#### [Short task]
Copy the records below word for word, keeping every line as it stands.

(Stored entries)
§ §
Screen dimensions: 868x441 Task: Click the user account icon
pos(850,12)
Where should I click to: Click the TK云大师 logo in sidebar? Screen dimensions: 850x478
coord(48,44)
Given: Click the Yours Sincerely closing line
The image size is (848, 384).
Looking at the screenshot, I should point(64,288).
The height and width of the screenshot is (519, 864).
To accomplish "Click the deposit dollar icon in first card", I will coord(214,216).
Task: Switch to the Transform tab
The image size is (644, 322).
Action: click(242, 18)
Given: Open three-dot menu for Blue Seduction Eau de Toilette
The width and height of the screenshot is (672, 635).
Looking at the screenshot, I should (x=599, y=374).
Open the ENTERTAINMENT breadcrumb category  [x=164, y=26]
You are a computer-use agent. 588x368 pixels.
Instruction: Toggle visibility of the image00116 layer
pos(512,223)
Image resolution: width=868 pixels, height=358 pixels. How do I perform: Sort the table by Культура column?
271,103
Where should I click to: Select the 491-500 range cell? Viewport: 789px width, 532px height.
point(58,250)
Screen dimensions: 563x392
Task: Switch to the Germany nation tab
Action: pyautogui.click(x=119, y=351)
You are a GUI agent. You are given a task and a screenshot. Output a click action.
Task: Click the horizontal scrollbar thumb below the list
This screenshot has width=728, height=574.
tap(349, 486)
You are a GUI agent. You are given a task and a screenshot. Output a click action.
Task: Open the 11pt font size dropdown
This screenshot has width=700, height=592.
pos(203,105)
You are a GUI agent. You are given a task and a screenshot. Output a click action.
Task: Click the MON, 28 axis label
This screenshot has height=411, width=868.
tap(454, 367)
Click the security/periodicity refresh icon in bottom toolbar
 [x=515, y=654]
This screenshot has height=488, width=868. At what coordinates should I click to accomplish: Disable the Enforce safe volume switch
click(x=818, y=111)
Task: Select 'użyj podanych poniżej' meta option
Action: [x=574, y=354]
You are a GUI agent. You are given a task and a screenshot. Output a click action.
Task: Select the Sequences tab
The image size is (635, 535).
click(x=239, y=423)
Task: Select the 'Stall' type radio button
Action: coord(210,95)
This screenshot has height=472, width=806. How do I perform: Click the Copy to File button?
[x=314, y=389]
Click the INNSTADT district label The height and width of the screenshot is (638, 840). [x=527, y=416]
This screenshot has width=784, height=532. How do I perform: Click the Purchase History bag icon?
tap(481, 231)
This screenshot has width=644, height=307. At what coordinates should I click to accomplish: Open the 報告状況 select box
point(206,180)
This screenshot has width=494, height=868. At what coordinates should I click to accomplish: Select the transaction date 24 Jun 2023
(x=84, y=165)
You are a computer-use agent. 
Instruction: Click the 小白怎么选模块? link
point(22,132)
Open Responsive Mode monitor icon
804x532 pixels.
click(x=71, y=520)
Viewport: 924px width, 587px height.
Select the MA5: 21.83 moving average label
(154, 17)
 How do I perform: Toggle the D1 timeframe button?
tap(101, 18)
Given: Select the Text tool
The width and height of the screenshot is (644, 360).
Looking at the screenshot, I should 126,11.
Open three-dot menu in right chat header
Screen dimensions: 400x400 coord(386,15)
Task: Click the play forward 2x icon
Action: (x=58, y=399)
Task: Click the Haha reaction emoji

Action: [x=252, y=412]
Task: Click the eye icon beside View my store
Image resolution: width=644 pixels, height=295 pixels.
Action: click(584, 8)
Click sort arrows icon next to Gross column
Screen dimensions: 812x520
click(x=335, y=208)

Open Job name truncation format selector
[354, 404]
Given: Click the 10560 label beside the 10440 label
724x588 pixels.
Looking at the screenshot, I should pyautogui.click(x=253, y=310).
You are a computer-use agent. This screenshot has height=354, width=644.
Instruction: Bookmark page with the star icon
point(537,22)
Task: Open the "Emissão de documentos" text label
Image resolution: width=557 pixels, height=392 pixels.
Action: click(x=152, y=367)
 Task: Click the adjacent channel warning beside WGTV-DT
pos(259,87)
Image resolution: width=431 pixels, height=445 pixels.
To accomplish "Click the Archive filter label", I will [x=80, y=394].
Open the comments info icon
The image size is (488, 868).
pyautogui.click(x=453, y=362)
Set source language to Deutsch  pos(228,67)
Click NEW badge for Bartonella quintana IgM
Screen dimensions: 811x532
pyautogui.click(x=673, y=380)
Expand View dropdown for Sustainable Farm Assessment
§ §
#### [Result of the exercise]
Screen dimensions: 868x441 Task: Click the user account icon
pos(850,12)
Where should I click to: Click the TK云大师 logo in sidebar? Screen dimensions: 850x478
coord(48,44)
Given: Click the Yours Sincerely closing line
The image size is (848, 384).
Looking at the screenshot, I should point(64,288).
The height and width of the screenshot is (519, 864).
To accomplish "Click the deposit dollar icon in first card", I will coord(214,216).
Task: Switch to the Transform tab
The image size is (644, 322).
Action: click(242, 18)
Given: Open three-dot menu for Blue Seduction Eau de Toilette
The width and height of the screenshot is (672, 635).
Looking at the screenshot, I should (x=599, y=374).
Open the ENTERTAINMENT breadcrumb category  [x=164, y=26]
You are a computer-use agent. 588x368 pixels.
Instruction: Toggle visibility of the image00116 layer
pos(512,223)
Image resolution: width=868 pixels, height=358 pixels. How do I perform: Sort the table by Культура column?
271,103
Where should I click to: Select the 491-500 range cell? Viewport: 789px width, 532px height.
point(58,250)
Screen dimensions: 563x392
Task: Switch to the Germany nation tab
Action: pyautogui.click(x=119, y=351)
You are a GUI agent. You are given a task and a screenshot. Output a click action.
Task: Click the horizontal scrollbar thumb below the list
This screenshot has width=728, height=574.
tap(349, 486)
You are a GUI agent. You are given a task and a screenshot. Output a click action.
Task: Open the 11pt font size dropdown
This screenshot has width=700, height=592.
pos(203,105)
You are a GUI agent. You are given a task and a screenshot. Output a click action.
Task: Click the MON, 28 axis label
This screenshot has height=411, width=868.
tap(454, 367)
Click the security/periodicity refresh icon in bottom toolbar
 [x=515, y=654]
This screenshot has height=488, width=868. At what coordinates should I click to accomplish: Disable the Enforce safe volume switch
click(x=818, y=111)
Task: Select 'użyj podanych poniżej' meta option
Action: [x=574, y=354]
You are a GUI agent. You are given a task and a screenshot. Output a click action.
Task: Select the Sequences tab
The image size is (635, 535).
click(x=239, y=423)
Task: Select the 'Stall' type radio button
Action: coord(210,95)
This screenshot has height=472, width=806. How do I perform: Click the Copy to File button?
[x=314, y=389]
Click the INNSTADT district label The height and width of the screenshot is (638, 840). [x=527, y=416]
This screenshot has width=784, height=532. How do I perform: Click the Purchase History bag icon?
tap(481, 231)
This screenshot has width=644, height=307. At what coordinates should I click to accomplish: Open the 報告状況 select box
point(206,180)
This screenshot has width=494, height=868. At what coordinates should I click to accomplish: Select the transaction date 24 Jun 2023
(x=84, y=165)
You are a computer-use agent. 
Instruction: Click the 小白怎么选模块? link
point(22,132)
Open Responsive Mode monitor icon
804x532 pixels.
click(x=71, y=520)
Viewport: 924px width, 587px height.
Select the MA5: 21.83 moving average label
(154, 17)
 How do I perform: Toggle the D1 timeframe button?
tap(101, 18)
Given: Select the Text tool
The width and height of the screenshot is (644, 360).
Looking at the screenshot, I should 126,11.
Open three-dot menu in right chat header
Screen dimensions: 400x400 coord(386,15)
Task: Click the play forward 2x icon
Action: (x=58, y=399)
Task: Click the Haha reaction emoji

Action: [x=252, y=412]
Task: Click the eye icon beside View my store
Image resolution: width=644 pixels, height=295 pixels.
Action: click(584, 8)
Click sort arrows icon next to Gross column
Screen dimensions: 812x520
click(x=335, y=208)

Open Job name truncation format selector
[354, 404]
Given: Click the 10560 label beside the 10440 label
724x588 pixels.
Looking at the screenshot, I should pyautogui.click(x=253, y=310).
You are a computer-use agent. This screenshot has height=354, width=644.
Instruction: Bookmark page with the star icon
point(537,22)
Task: Open the "Emissão de documentos" text label
Image resolution: width=557 pixels, height=392 pixels.
Action: click(x=152, y=367)
 Task: Click the adjacent channel warning beside WGTV-DT
pos(259,87)
Image resolution: width=431 pixels, height=445 pixels.
To accomplish "Click the Archive filter label", I will [x=80, y=394].
Open the comments info icon
The image size is (488, 868).
pyautogui.click(x=453, y=362)
Set source language to Deutsch  pos(228,67)
Click NEW badge for Bartonella quintana IgM
Screen dimensions: 811x532
pyautogui.click(x=673, y=380)
Expand View dropdown for Sustainable Farm Assessment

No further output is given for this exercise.